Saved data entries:
--------------------------------

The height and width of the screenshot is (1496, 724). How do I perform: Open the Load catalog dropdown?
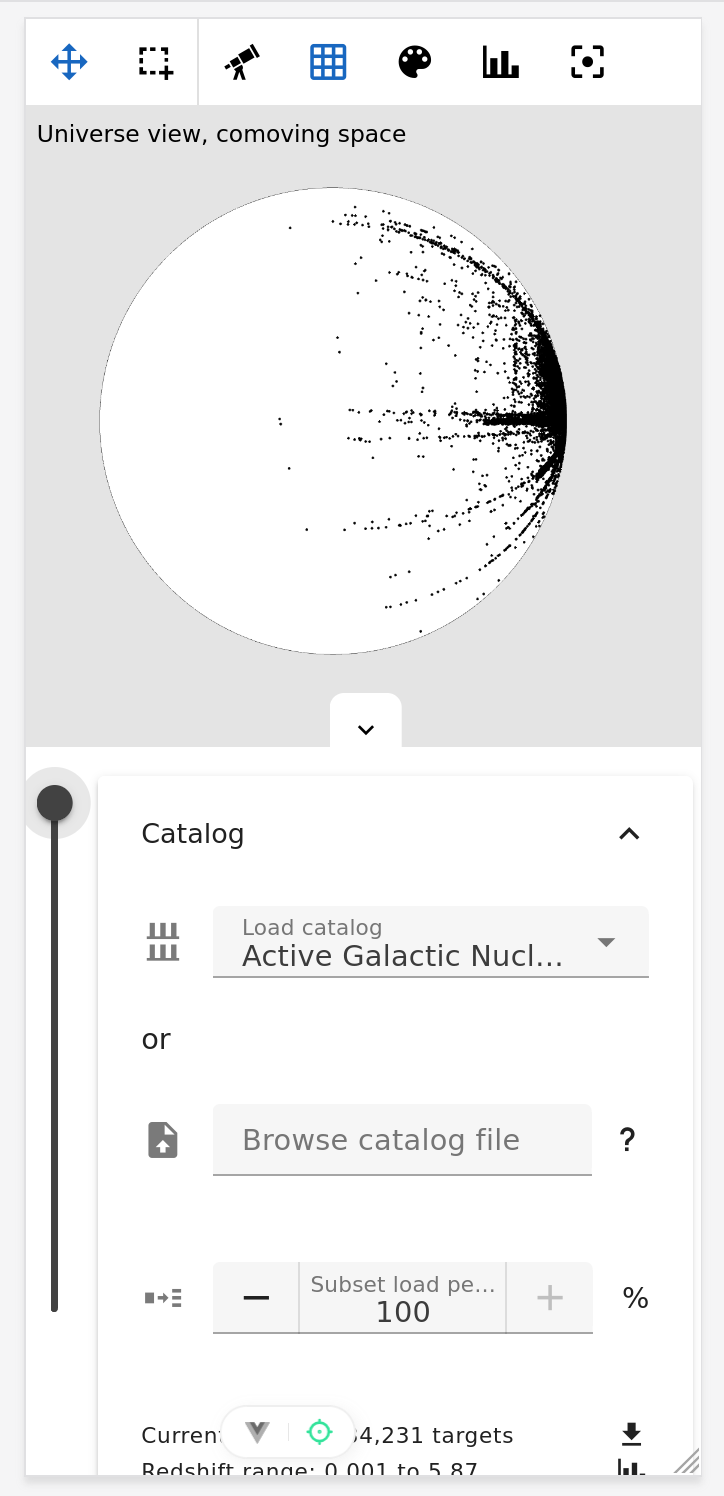430,942
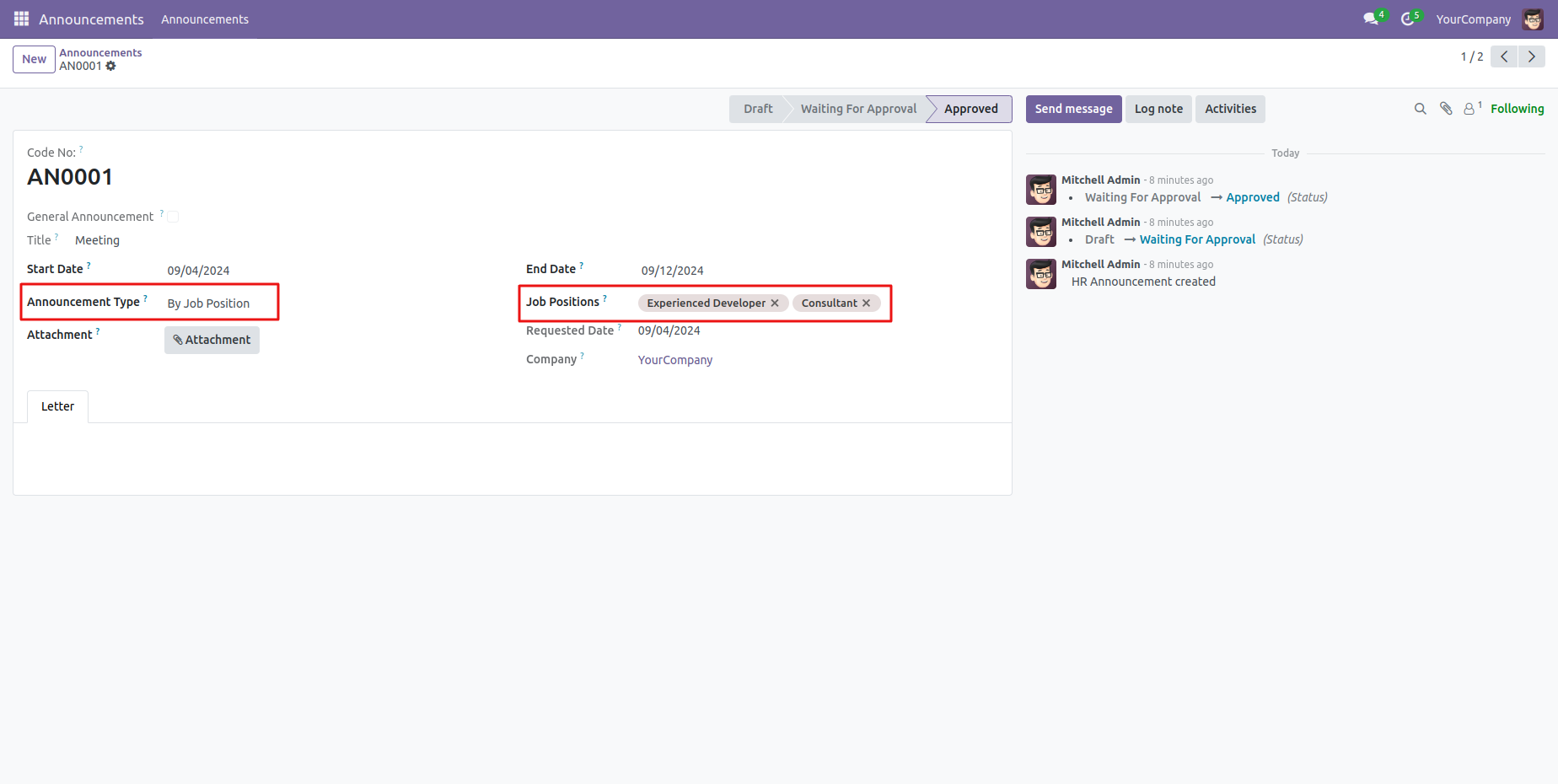The image size is (1558, 784).
Task: Open the Announcements menu in top bar
Action: [205, 19]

--------------------------------

= WHAT IS NEEDED =
Output all the records above again exactly, with the pictures dropped.

= OUTPUT OF THE EXERCISE =
The height and width of the screenshot is (1496, 724). How do I perform: Open the Load catalog dropdown?
430,942
The image size is (1558, 784).
Task: Open the Announcements menu in top bar
Action: [205, 19]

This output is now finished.